Stripe and Charity Majors on Developer Productivity

Jesse Warden - Dec 20 '20 - - Dev Community

Stripe pulled a Gartner 2 years ago and did a survey of the C-suite around the world: what are devs doing that works and does not work. Its main point is while executives think getting more developers is the most important thing, in actuality their data showed how developers are utilized is the #1 thing executives should do instead.

It’s making the rounds on Twitter b/c Charity Majors, a smart & famous no-nonsense engineering leader, rages in favor of fast Continuous Delivery pipelines as that key productivity enhancement among many. She posits engineering leadership’s sole goal should be to increase our, developers, productivity.

As someone whose skill set lies in writing code, and not in Ops/Unix/CD, I have a large swath of passionate, mixed emotions about this, as it’s just 1 thing that makes my job hard without the skill set to easily remedy. Specifically, there is a huge gap, in both capability and time between running “aws lambda update-function” on the commandline which takes 4 seconds, and running a pipeline in TeamCity/Jenkins/CloudFormation, etc that takes 12 minutes from start to finish. Yes, it shouldn’t take more than 4 seconds to see 1 line of code in a dev environment. But what type of dev? No tests? No linting? No security compliance? No rollback? Configuration drift suddenly ok?

Back in my consulting days, I tried to come up with a priority framework for other consultants who were brought in to fix a gigantic mess. The article itself is a mess, but that’s ok, it was just an experiment of mine. The point is a fast, repeatable build should be your #1 engineering priority.
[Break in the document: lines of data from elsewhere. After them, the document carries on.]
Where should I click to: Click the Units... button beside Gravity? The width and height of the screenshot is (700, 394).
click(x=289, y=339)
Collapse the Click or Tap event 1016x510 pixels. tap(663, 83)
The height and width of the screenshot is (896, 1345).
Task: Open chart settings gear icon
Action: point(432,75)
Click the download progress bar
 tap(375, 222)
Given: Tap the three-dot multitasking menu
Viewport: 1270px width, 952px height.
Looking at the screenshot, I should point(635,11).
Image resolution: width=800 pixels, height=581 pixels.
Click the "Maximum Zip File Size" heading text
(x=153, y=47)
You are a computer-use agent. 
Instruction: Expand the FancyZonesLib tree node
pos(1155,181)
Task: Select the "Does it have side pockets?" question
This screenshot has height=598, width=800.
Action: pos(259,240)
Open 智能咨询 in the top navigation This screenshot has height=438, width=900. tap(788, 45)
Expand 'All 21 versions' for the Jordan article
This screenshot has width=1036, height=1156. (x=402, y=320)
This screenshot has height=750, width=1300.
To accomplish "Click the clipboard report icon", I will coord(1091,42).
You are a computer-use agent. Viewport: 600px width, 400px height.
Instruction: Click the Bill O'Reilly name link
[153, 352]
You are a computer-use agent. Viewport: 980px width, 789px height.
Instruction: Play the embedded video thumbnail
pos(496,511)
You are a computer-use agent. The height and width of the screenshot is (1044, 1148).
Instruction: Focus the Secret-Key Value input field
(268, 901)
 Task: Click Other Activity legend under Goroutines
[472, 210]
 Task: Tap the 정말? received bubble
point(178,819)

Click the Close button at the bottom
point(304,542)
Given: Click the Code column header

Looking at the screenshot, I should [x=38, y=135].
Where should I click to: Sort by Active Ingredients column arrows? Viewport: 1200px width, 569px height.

The first 4 were for the human element of consulting, but once you’re past gaining understanding of what your client wants, who the players are, and you’ve gained their trust, your #1 priority as the consultant is to fix the build. Nothing has been more productivity destroying in my career as a slow, unpredictable build. It’s part of Continuous Delivery because you often have a server performing the same build commands a developer would be doing locally. If it’s slow on your machine locally, it’ll be even slower on the CD server. It’s why I’m extremely hostile towards complex builds in JavaScript web development; they do not age well.

Anyway, report is worth a glance around the numbers, and Charity’s twitter threads are always full of insight. Even if you’re like me and have zero intention of ever going the engineering leadership role and want to stay Individual Contributor, her perspectives on how they enable you to do your job is quite interesting.